The study, published in medical journal The Lancet and titled “Global, regional, and national estimates of tuberculosis incidence averted by eliminating undernutrition in adults: a modelling study”, found that undernutrition remained one of the strongest drivers of TB disease worldwide.

Researchers estimated that eliminating all forms of undernutrition could have prevented nearly 2.3 million adult TB cases globally in 2023, accounting for almost 23.7% of total adult incidence.

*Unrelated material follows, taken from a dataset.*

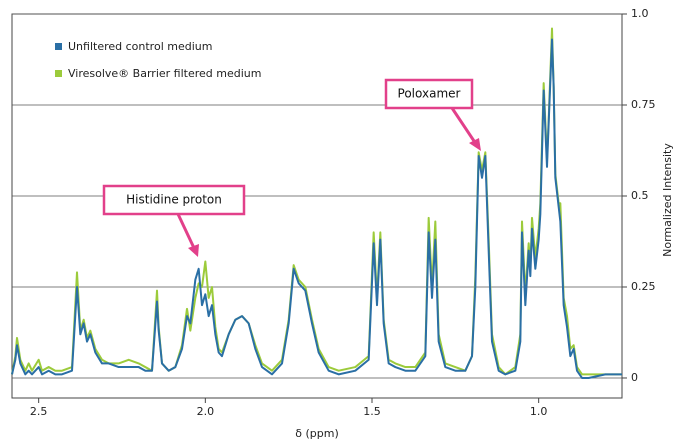 This screenshot has width=679, height=443. What do you see at coordinates (634, 378) in the screenshot?
I see `y-tick-label: 0` at bounding box center [634, 378].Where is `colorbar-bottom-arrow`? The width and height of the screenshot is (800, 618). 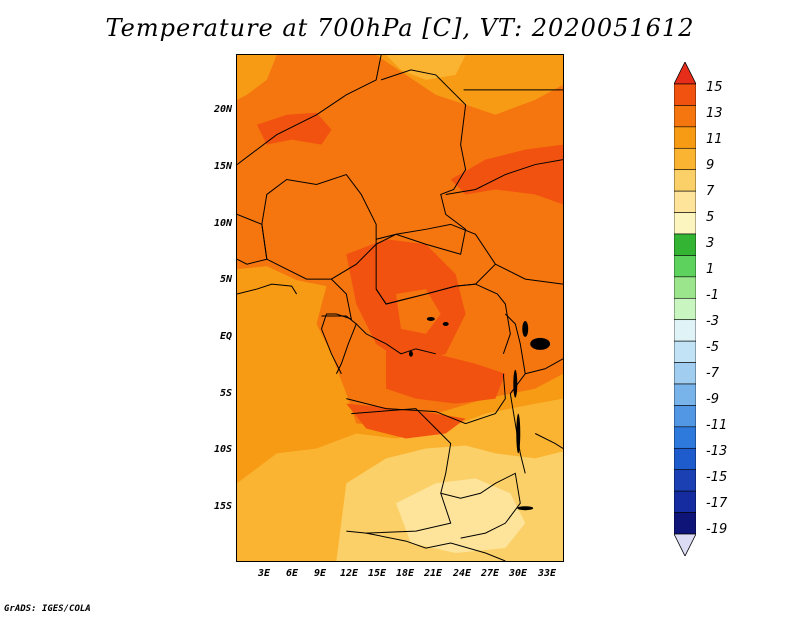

For India, the findings were starker. The study estimated that removing undernutrition, defined as a body mass index below 18.5 kg/m2, could have prevented nearly 28.6% of adult TB disease episodes in 2023.

This translates to around 7.12 lakh avoidable cases, with estimates ranging between 4.6 lakh and 9.63 lakh.

The findings carry significance for Delhi, where tuberculosis continues to remain a major public health concern.

The latest Economic Survey has estimated that nearly 40% of residents carry latent TB bacteria. While latent infection does not mean active disease, doctors warn that weak immunity can activate dormant bacteria.

Health experts say the study reflects what clinicians have long observed in hospitals and TB clinics: poor nutrition weakens the immune system, making it harder for the body to fight TB bacteria.

They pointed out that overcrowding, pollution, diabetes, smoking, stress and delayed diagnosis continue to worsen Delhi’s TB burden. Pollution, in particular, keeps lungs inflamed and may make individuals more vulnerable to infection.

The disease, once largely associated with poorer communities, is now increasingly being diagnosed among middle-class and affluent populations too, especially in people with weakened immunity, chronic illnesses or prolonged exposure to polluted environments.

Government interventions are already attempting to bridge the nutrition gap linked to TB. These include the CSR-backed Nikshay Mitra “Food Basket” initiative, under which TB patients receive six months of nutritional support, and the Centre-led Energy Dense Nutrition Supplement programme for patients with low BMI.